# Ignition coil question



## nismax00 (Nov 6, 2010)

I need to replace ignition coil number 5. I know this is in the rear i was just wondering which part i need to get. The left or the right ignition coil. Thanks


----------



## dcomputerman (Jan 13, 2011)

Ignition coils are all the same on the front and different from the rear ones that are all the same. Although oddly enough some dealers list as left/right. I'd call and ask for a rear one and they should figure it out.

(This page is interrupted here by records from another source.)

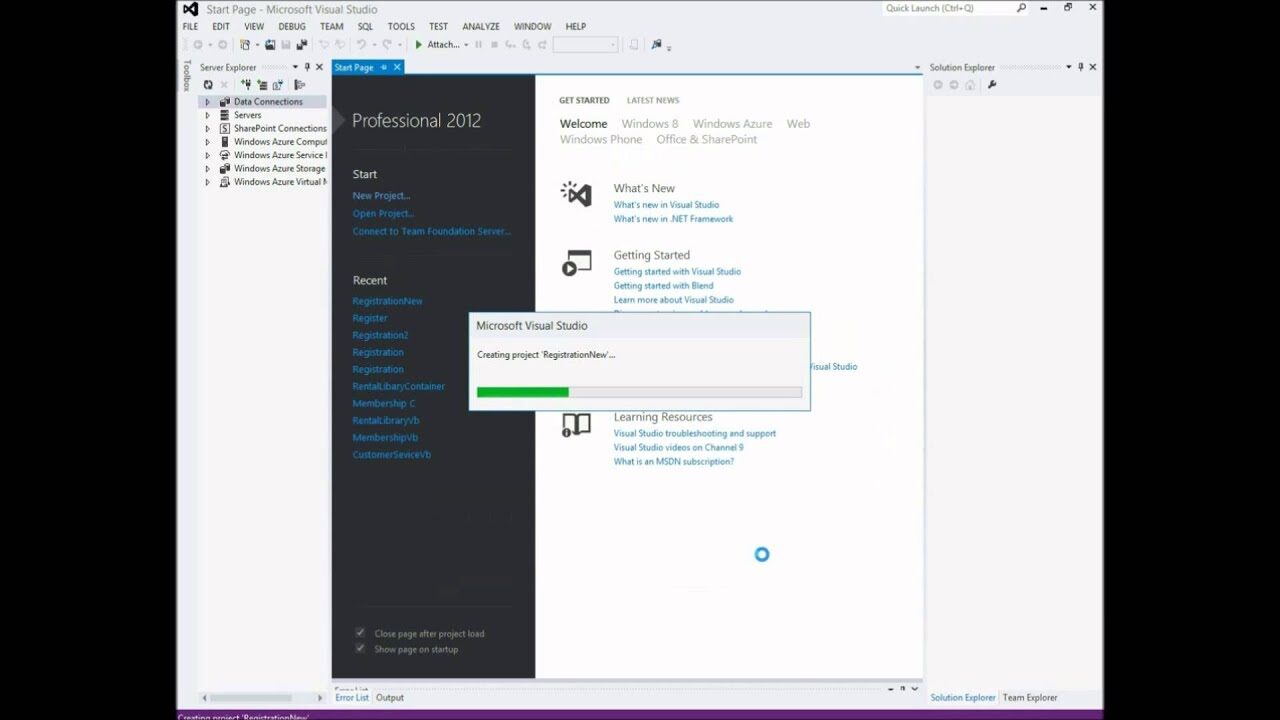Click the Connect to Database icon

point(247,84)
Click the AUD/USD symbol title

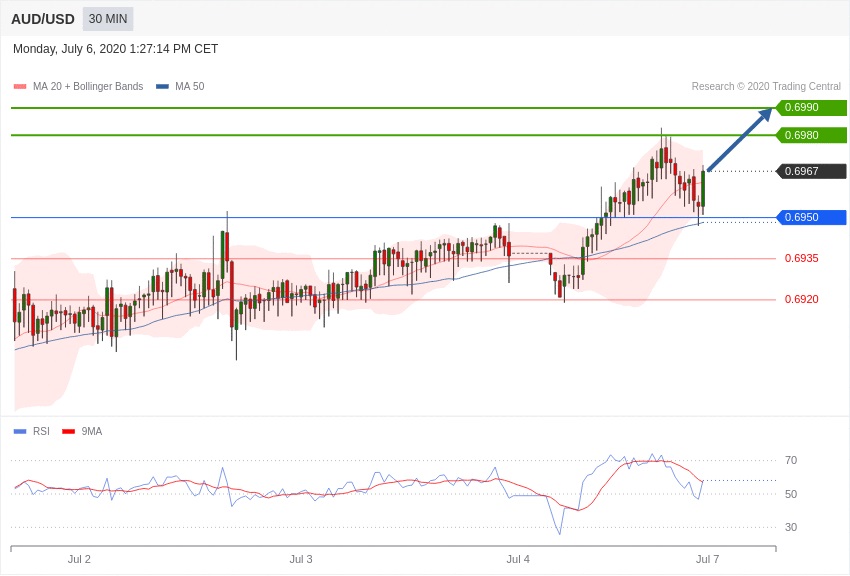click(43, 19)
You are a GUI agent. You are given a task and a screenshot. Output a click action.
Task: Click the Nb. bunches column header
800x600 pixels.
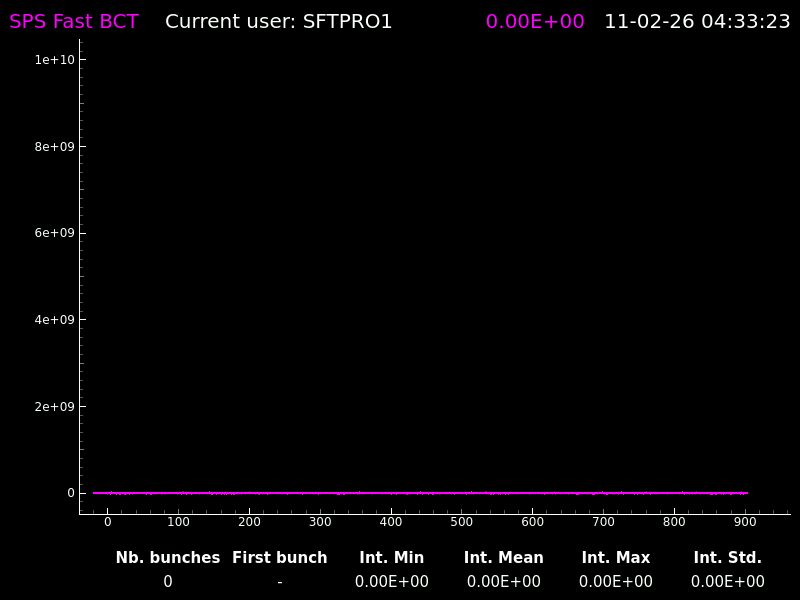coord(168,558)
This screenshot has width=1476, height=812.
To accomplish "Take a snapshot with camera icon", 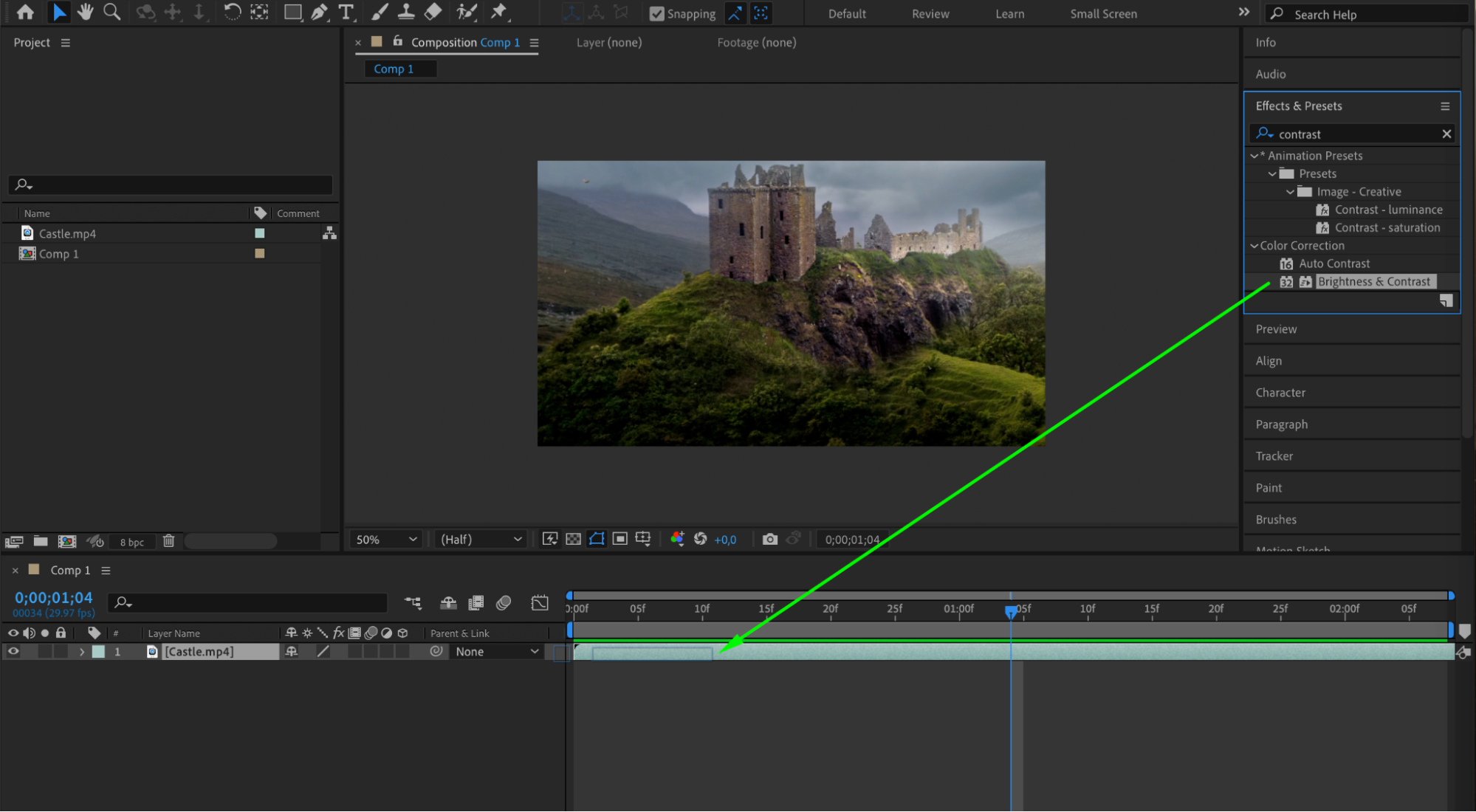I will (x=769, y=540).
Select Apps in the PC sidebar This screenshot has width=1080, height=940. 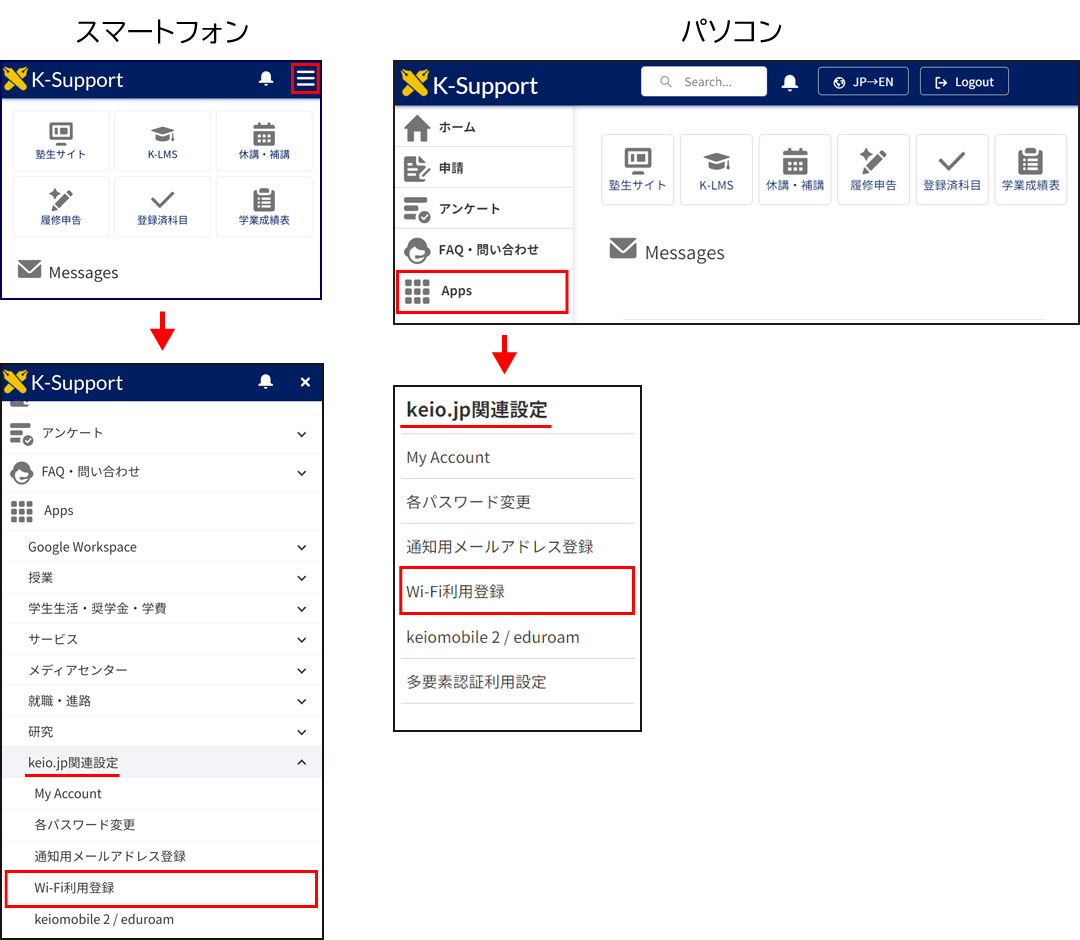(x=482, y=291)
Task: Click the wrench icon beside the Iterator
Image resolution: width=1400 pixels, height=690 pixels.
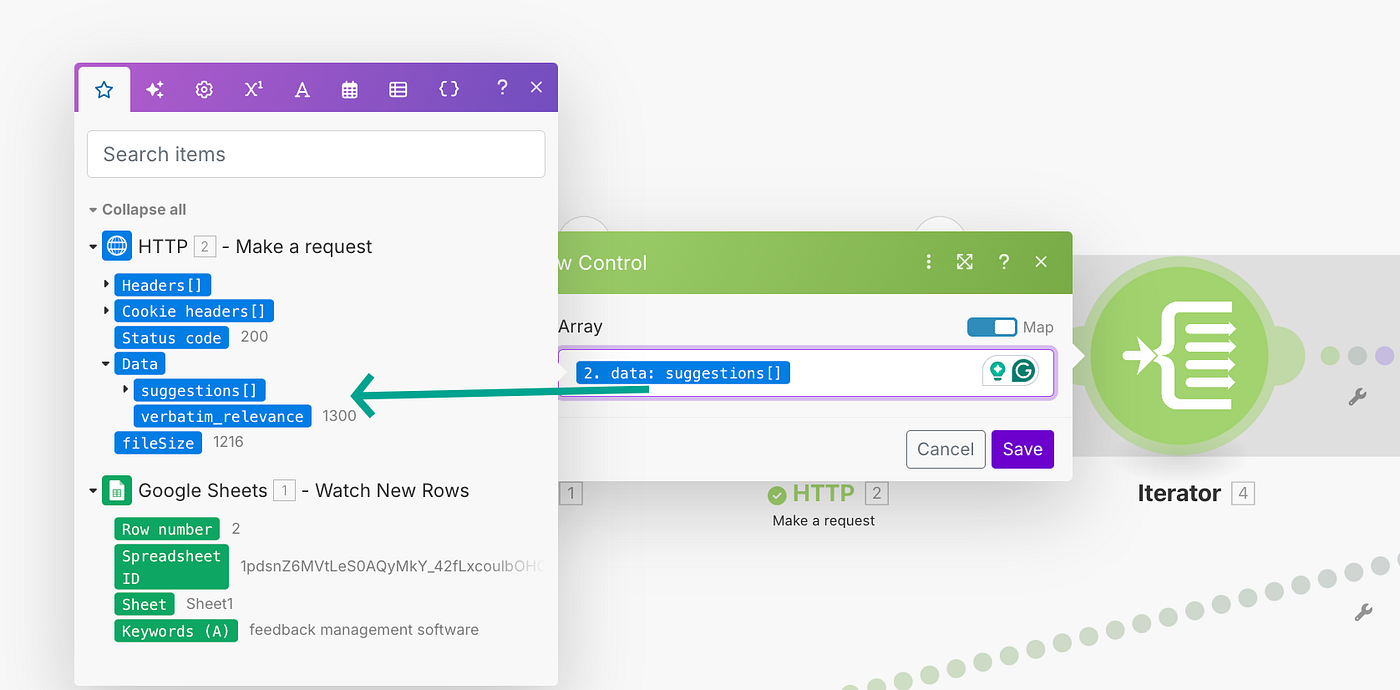Action: 1357,397
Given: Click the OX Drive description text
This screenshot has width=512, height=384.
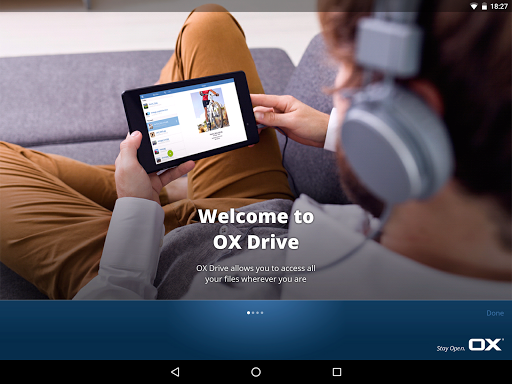Looking at the screenshot, I should [256, 274].
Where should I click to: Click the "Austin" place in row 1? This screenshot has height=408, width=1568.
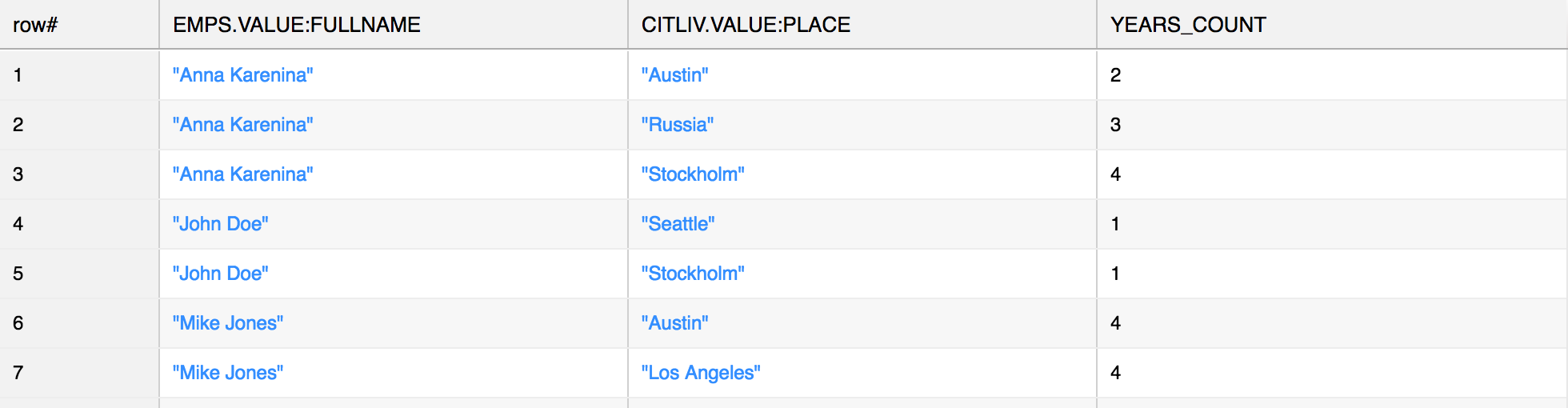(x=674, y=75)
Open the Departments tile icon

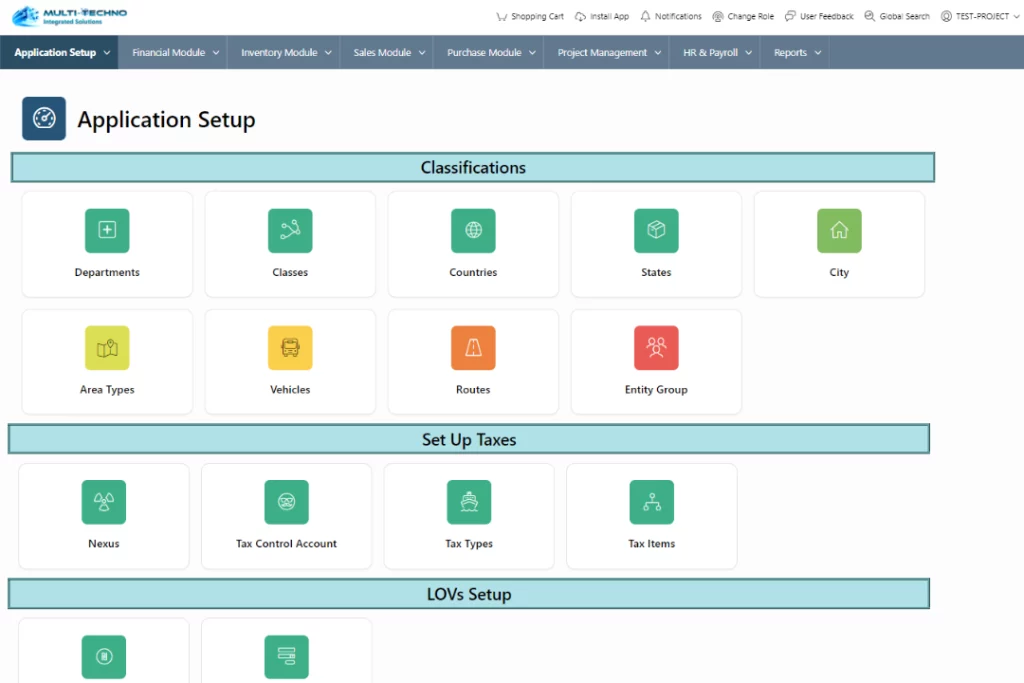tap(107, 231)
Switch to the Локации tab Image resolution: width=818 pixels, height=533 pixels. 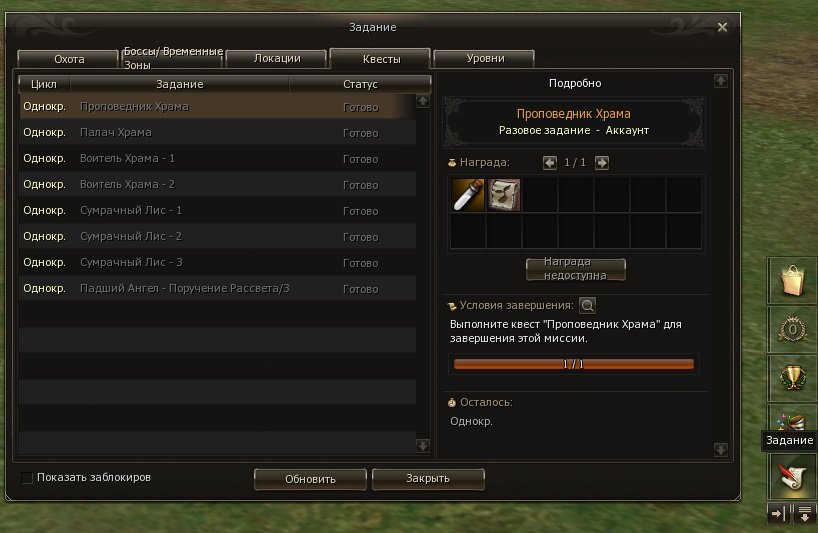coord(277,58)
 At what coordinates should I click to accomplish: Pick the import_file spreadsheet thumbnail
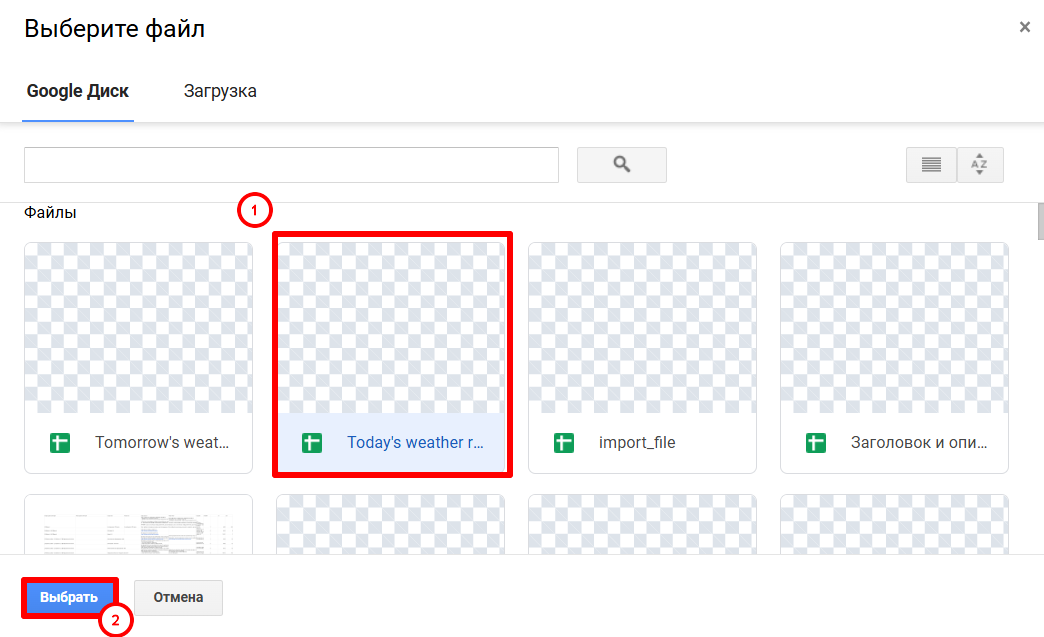click(x=642, y=328)
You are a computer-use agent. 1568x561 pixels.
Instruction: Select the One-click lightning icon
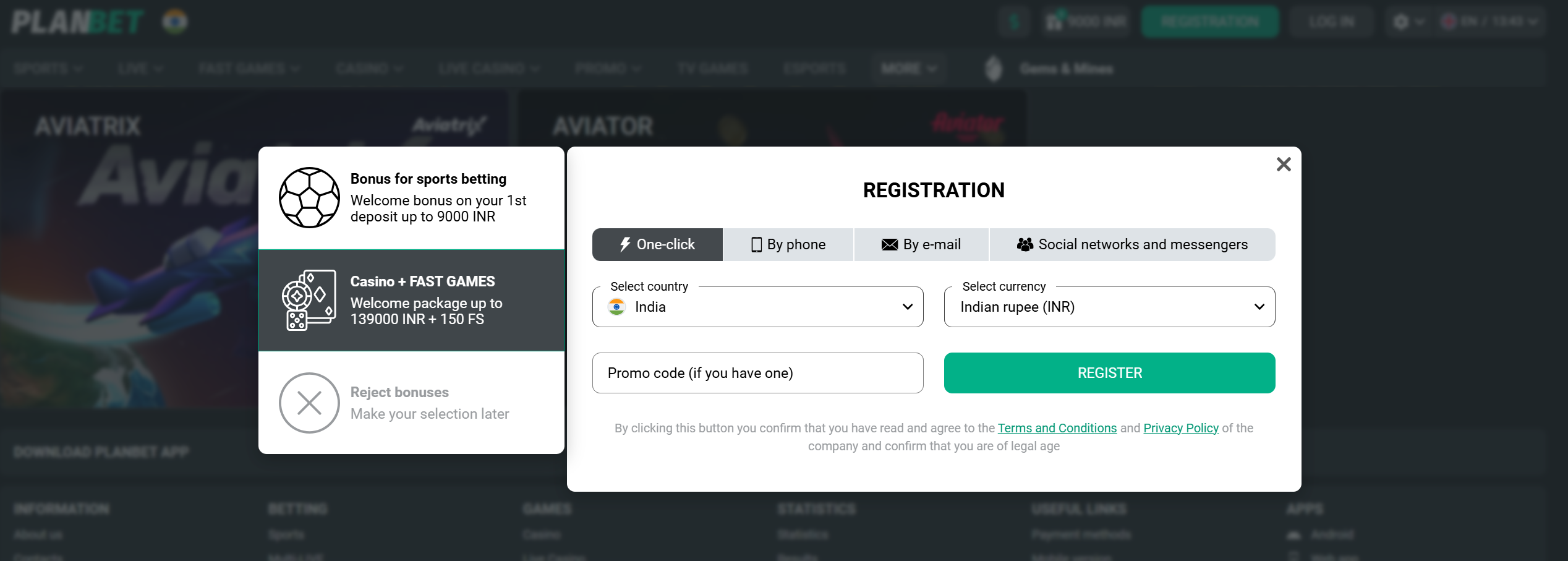click(626, 244)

Here's for a 2000 Maxima: 
Ignition Coil | 2000 Nissan/Datsun Maxima 6 Cylinders C 3.0L SFI DOHC | AutoZone.com

However, and YMMV, some sites say the 3rd party coils are all made from the original OEM specs that had issues. I had replaced 3 of mine and had 2 more go out--figured I'd go safe this time and replaced all with the current Nissan coils that are supposed to fix 'em for good. Prices vary like crazy from dealers--Just in Kansas City, I was quoted $83.42 to $125 (Kansas City Order Parts for Nissan Online | Olathe, Mission, Lees Summit, Independence, Warrensburg, Lawrence | McCarthy Nissan | Kansas for the $83.42)--the place that quoted $125 wouldn't go down at all. 

Mostly likely you'll be replacing another one..or 2..or 3... ; )


----------